Where, I might ask, do “growing pains” fit into this narrative? Isn’t this a sordid tale of budgetary low-balling, of decit, and of “disconnects” of the irresponsible kind? Isn't this about a CEO wishing that the horrid stuff would go away? 

In the same CBC story, Ms. Williams suggests “that the province has to strike the right balance between cost and reliability”. In this context, she opines: “Do we do some upgrades (to Holyrood)…Do we invest in actual backup, and if we do, do we back it up fully?” All of these, she states, “are questions that we’re going through with the regulator right now.”

At the start, the questions are not legitimate if the outcome means a lower standard of power security than those that meet regulatory requirements, or a standard less than that available to other Canadians. 

They are not questions for Hydro/Nalcor anyway. 

To begin with, it is unconscionable to have the very same people engaged in issues of the Island's power security who either participated in or paid lip service to the decision to build a substandard Labrador Island Link in the first place. 

On this point, Ms. Williams is exposing her ignorance over what occurred. The sanction decision made in 2012 did not constitute a choice between Muskrat Falls and Holyrood. That decision was pre-determined even if, at a regulatory level, the need for a back up source of power was never eliminated. In reality, Holyrood was done only away with in the framework of Nalcor's manipulative and deceptive public communications, and in the telling to the Williams' Government what they wanted to hear. Admittedly, a lot of very silly people bought into the absurdity.

CEO Jennifer Williams ought to know that the stain of distrust earned under the leadership of CEO Ed Martin did not disappear with the tepid executive changes introduced by CEO Stan Marshall.

Ms. Williams has made some of her own, but she must do far more to restore the public’s trust in the power utility. 

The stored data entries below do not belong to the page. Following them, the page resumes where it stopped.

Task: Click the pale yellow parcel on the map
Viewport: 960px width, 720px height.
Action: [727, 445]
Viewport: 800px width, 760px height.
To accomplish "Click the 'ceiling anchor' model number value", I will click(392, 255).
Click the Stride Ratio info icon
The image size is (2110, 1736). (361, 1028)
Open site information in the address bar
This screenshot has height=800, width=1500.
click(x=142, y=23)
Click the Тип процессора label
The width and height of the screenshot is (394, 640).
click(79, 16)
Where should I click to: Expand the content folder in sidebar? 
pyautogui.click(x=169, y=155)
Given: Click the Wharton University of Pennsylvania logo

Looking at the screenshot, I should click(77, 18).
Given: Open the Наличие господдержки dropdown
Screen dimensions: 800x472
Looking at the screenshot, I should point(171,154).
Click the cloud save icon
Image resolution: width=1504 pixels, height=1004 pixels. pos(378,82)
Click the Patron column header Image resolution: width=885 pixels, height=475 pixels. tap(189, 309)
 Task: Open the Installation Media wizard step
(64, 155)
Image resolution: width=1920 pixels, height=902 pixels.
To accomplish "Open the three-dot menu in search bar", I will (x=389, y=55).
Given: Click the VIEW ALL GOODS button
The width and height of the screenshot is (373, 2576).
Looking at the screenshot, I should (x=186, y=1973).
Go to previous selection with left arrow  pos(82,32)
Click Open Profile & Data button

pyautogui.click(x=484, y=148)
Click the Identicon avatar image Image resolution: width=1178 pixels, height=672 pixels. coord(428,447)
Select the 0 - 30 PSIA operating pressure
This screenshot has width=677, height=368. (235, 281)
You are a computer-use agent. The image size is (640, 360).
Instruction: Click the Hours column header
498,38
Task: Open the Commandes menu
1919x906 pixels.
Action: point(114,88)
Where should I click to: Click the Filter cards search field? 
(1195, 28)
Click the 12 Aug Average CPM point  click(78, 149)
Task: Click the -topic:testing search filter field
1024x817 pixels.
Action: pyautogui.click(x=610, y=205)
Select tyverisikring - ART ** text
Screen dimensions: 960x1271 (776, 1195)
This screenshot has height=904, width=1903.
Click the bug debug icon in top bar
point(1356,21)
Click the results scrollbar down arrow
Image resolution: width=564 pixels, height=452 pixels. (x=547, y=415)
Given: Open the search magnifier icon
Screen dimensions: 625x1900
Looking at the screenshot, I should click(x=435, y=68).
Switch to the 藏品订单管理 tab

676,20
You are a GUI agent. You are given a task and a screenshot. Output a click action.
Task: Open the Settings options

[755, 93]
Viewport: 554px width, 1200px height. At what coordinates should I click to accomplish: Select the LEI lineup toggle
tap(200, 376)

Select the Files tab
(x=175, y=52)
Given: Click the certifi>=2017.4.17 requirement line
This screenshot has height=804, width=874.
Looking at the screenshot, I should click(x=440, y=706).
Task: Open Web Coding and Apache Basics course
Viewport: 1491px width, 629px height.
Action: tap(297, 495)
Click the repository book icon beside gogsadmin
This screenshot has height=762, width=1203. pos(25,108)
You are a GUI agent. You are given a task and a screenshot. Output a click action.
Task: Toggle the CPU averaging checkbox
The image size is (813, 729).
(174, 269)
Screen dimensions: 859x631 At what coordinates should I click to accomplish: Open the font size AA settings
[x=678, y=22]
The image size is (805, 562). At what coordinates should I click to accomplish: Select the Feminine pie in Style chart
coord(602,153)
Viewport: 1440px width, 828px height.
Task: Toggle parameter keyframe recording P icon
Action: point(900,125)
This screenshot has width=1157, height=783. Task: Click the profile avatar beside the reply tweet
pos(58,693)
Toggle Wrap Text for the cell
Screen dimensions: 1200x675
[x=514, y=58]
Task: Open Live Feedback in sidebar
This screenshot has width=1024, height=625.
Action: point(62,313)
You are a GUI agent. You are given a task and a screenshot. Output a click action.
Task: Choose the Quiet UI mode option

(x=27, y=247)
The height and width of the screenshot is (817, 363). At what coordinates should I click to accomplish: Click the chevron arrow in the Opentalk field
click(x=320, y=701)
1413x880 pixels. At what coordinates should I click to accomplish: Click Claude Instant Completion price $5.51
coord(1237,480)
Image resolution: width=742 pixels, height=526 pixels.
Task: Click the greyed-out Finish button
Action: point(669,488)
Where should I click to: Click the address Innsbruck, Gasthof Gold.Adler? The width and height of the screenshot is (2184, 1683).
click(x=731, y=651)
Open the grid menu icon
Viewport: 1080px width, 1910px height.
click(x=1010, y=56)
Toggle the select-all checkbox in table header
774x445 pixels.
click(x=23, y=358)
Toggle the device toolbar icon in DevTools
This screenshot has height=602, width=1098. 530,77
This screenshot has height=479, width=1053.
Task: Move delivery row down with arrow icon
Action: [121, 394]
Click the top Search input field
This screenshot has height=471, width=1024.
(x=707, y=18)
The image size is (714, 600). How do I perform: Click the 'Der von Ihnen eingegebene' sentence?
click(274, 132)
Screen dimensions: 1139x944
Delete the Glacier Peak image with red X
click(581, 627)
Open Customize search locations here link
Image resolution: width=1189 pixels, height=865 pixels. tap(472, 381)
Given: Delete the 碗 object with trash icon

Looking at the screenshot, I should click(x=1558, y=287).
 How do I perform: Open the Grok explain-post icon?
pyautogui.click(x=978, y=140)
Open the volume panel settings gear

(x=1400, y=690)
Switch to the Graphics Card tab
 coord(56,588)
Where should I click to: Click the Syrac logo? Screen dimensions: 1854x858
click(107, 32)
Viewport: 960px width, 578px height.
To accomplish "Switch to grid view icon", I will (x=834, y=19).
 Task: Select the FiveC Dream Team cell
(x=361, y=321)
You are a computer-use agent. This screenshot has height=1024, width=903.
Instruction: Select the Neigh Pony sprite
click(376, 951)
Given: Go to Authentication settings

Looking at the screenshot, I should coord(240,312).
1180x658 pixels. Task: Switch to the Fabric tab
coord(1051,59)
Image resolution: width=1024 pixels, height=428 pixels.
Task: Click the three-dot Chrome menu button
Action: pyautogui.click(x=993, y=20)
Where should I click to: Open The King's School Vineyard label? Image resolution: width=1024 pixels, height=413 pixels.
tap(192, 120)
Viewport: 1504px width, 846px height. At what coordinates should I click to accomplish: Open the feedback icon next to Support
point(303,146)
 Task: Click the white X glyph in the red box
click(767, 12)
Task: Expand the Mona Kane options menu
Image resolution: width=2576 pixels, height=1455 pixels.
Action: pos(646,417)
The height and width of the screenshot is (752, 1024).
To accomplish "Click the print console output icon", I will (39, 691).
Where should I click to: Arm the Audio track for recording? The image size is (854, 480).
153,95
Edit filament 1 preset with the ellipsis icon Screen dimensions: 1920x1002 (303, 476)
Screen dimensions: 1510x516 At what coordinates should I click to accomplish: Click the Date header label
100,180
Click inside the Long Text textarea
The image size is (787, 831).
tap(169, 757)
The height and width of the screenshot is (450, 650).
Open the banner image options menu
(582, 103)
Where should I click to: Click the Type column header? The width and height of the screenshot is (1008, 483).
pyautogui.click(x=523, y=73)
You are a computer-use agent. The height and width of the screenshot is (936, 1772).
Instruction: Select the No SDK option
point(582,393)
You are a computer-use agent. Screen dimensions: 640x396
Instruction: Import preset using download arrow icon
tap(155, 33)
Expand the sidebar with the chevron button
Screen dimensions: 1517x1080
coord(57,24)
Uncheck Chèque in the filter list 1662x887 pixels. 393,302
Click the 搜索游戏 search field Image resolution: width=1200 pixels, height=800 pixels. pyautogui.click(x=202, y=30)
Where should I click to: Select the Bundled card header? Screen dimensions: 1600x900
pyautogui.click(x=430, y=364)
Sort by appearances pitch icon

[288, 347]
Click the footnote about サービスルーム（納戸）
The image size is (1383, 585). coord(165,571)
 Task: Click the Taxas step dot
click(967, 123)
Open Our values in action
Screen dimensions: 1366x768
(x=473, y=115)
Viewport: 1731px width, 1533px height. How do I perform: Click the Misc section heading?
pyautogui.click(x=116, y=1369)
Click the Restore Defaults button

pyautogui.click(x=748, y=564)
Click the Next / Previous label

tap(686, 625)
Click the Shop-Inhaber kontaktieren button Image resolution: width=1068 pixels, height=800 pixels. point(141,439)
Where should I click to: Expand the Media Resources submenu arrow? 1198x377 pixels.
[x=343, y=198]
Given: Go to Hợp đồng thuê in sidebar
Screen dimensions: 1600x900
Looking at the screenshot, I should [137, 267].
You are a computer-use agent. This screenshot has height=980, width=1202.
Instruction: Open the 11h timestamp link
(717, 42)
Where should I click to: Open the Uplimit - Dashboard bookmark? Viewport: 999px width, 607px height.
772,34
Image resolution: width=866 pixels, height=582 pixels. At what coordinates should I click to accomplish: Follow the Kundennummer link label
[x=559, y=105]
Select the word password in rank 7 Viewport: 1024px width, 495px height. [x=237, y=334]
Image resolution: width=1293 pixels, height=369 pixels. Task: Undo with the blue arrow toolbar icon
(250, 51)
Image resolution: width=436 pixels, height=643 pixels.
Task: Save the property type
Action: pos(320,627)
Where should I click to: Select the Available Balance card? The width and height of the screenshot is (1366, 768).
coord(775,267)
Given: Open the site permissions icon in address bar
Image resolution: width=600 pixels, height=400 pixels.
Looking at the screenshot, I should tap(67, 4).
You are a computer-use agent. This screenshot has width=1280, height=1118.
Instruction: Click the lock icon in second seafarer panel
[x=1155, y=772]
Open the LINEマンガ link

If those decisions are not hers to make, she should leave as fast as she can, lest she is tainted with her predecessors’ legacies, even if we should bear in mind it is Premier Furey's decision that V-P Gilbert Bennett continues to occupy the executive office 

To this point, if Ms. Williams had even scantily read the Report of the Commission of Inquiry, it might have occurred to her that Bennett and Project Director, Paul Harrington did not fare well in the Commissioner's appraisal of the management decisions taken in pursuit of the Muskrat Falls fiasco. 

Surely, she is not discussing the Holyrood Plant with them? 

If they have a different expectation, she should just shoo them away. 

Jennifer Williams is still new, but her public comments do cause us to wonder if she is ready for the job. Indeed, she may discover too late that the “growing pains” to which she refers are found neither in the hardware nor the software needed to run Muskrat Falls, but right in her own office.